* **Material for this exercise**
====

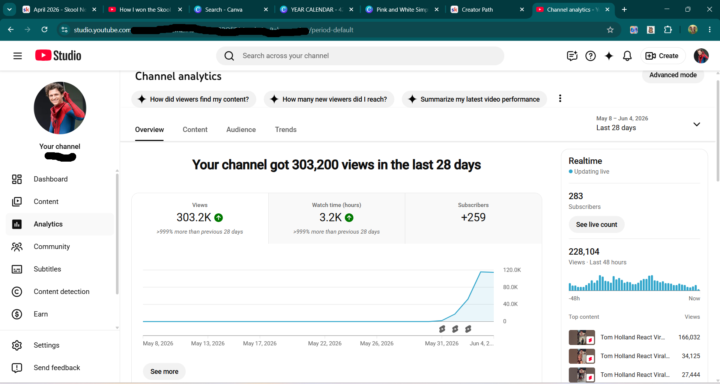Bookmark this page with the star icon
This screenshot has height=384, width=720.
pos(610,30)
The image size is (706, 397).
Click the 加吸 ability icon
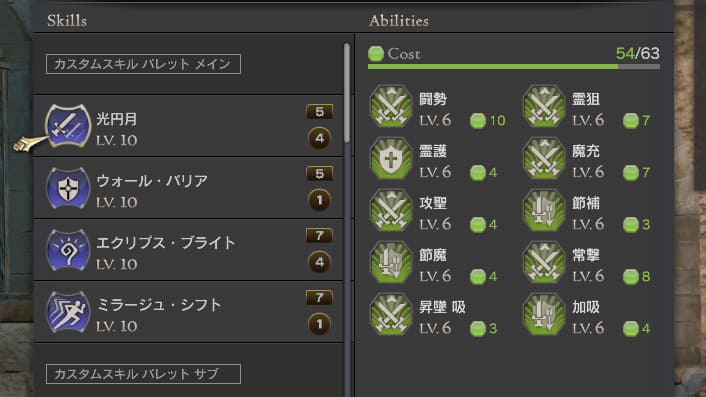tap(544, 314)
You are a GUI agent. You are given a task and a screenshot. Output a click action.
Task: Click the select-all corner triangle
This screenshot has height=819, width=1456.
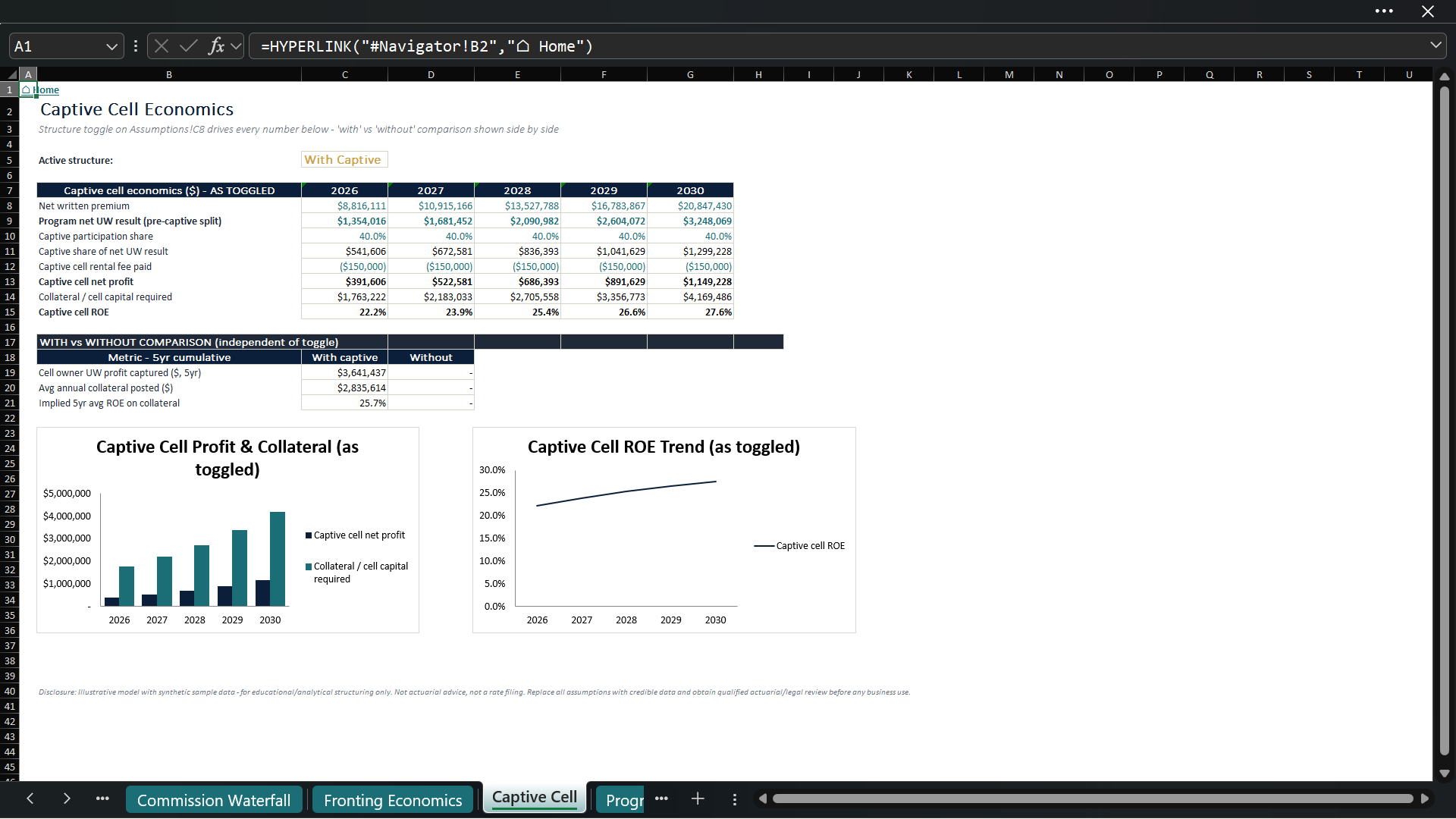(x=12, y=74)
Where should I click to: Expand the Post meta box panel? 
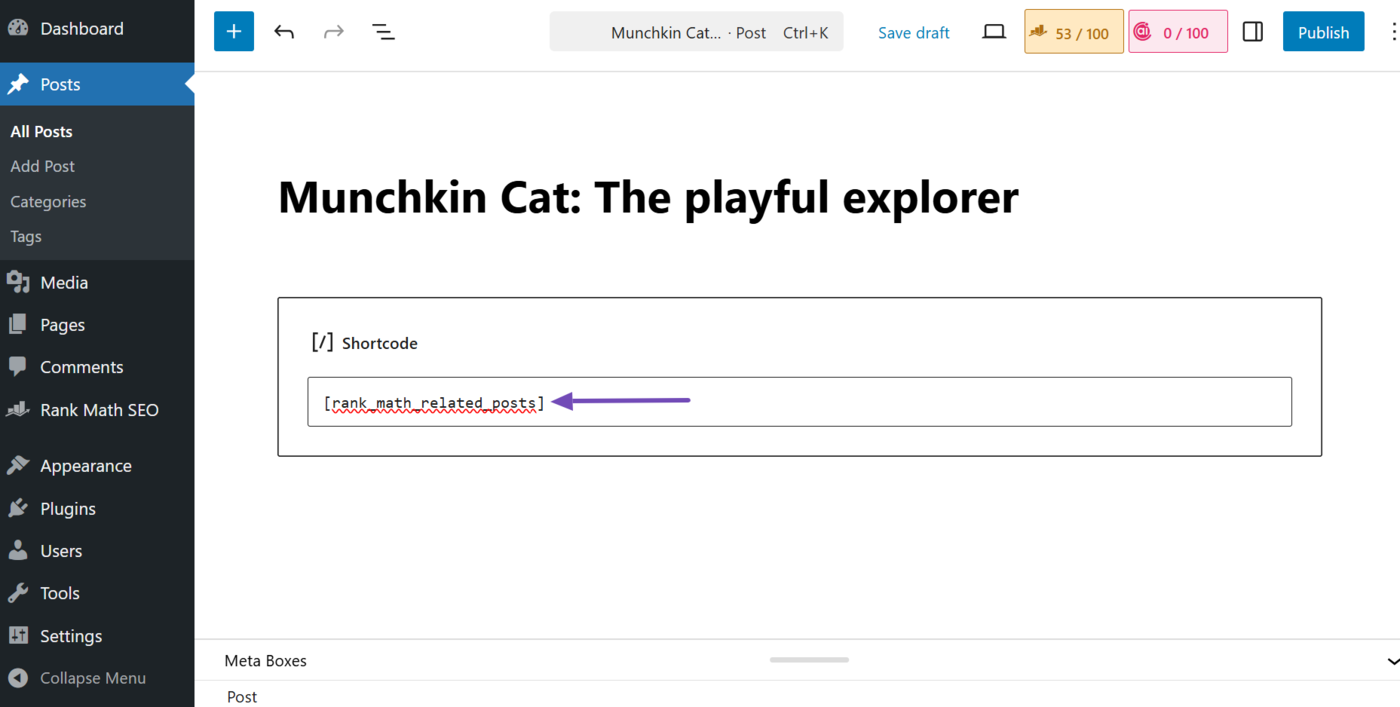[x=242, y=696]
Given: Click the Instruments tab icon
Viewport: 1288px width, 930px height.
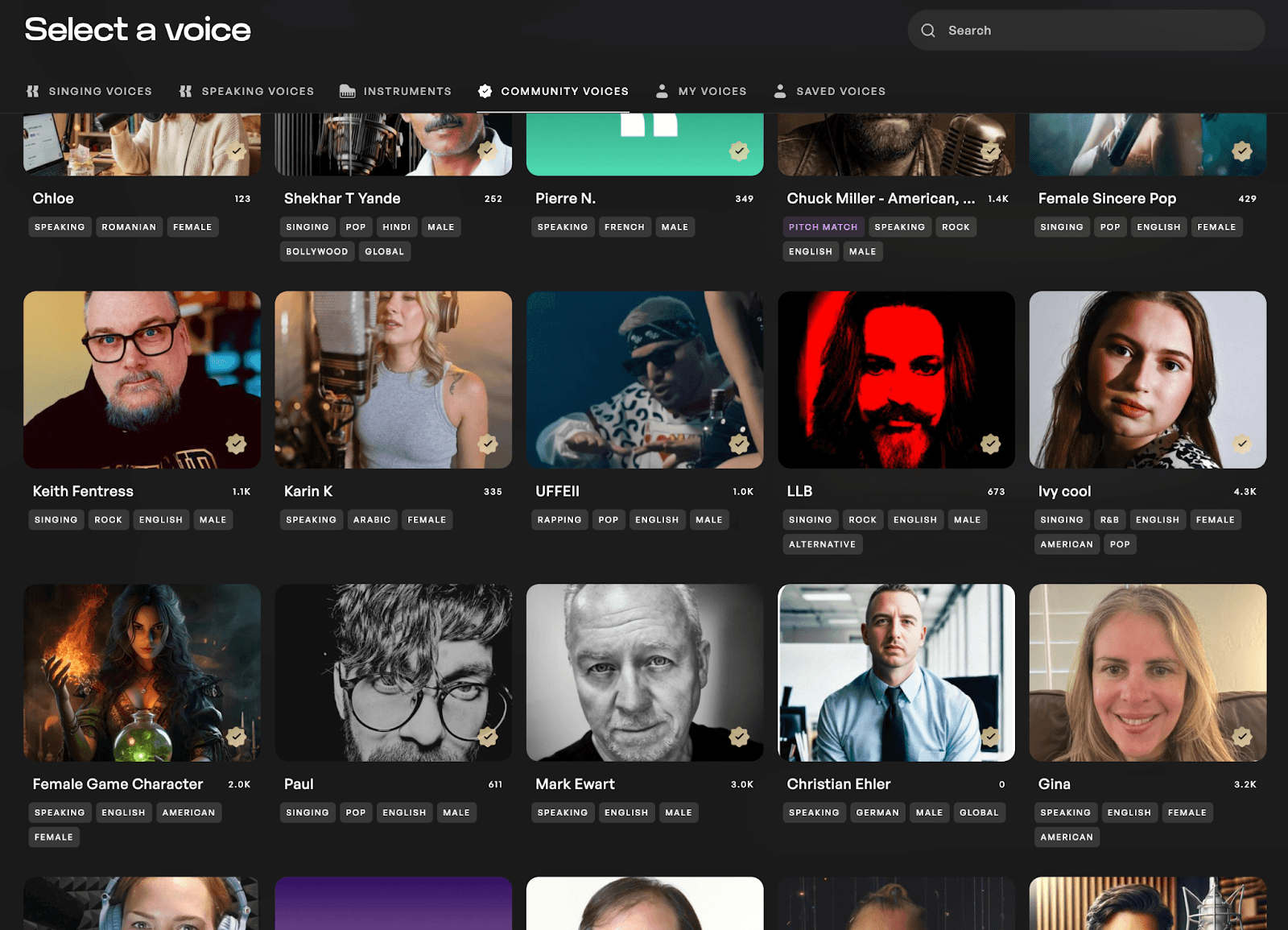Looking at the screenshot, I should pyautogui.click(x=347, y=91).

====

* **Task requirements**
Write out the text of every item above word for word, leaving the pictures out.

* **Response**
Bookmark this page with the star icon
This screenshot has height=384, width=720.
pos(610,30)
The image size is (706, 397).
Click the 加吸 ability icon
tap(544, 314)
You are a GUI agent. You are given a task and a screenshot. Output a click action.
Task: Click the select-all corner triangle
This screenshot has height=819, width=1456.
(x=12, y=74)
Where should I click to: Expand the Post meta box panel? 
[x=242, y=696]
Given: Click the Instruments tab icon
Viewport: 1288px width, 930px height.
Looking at the screenshot, I should pyautogui.click(x=347, y=91).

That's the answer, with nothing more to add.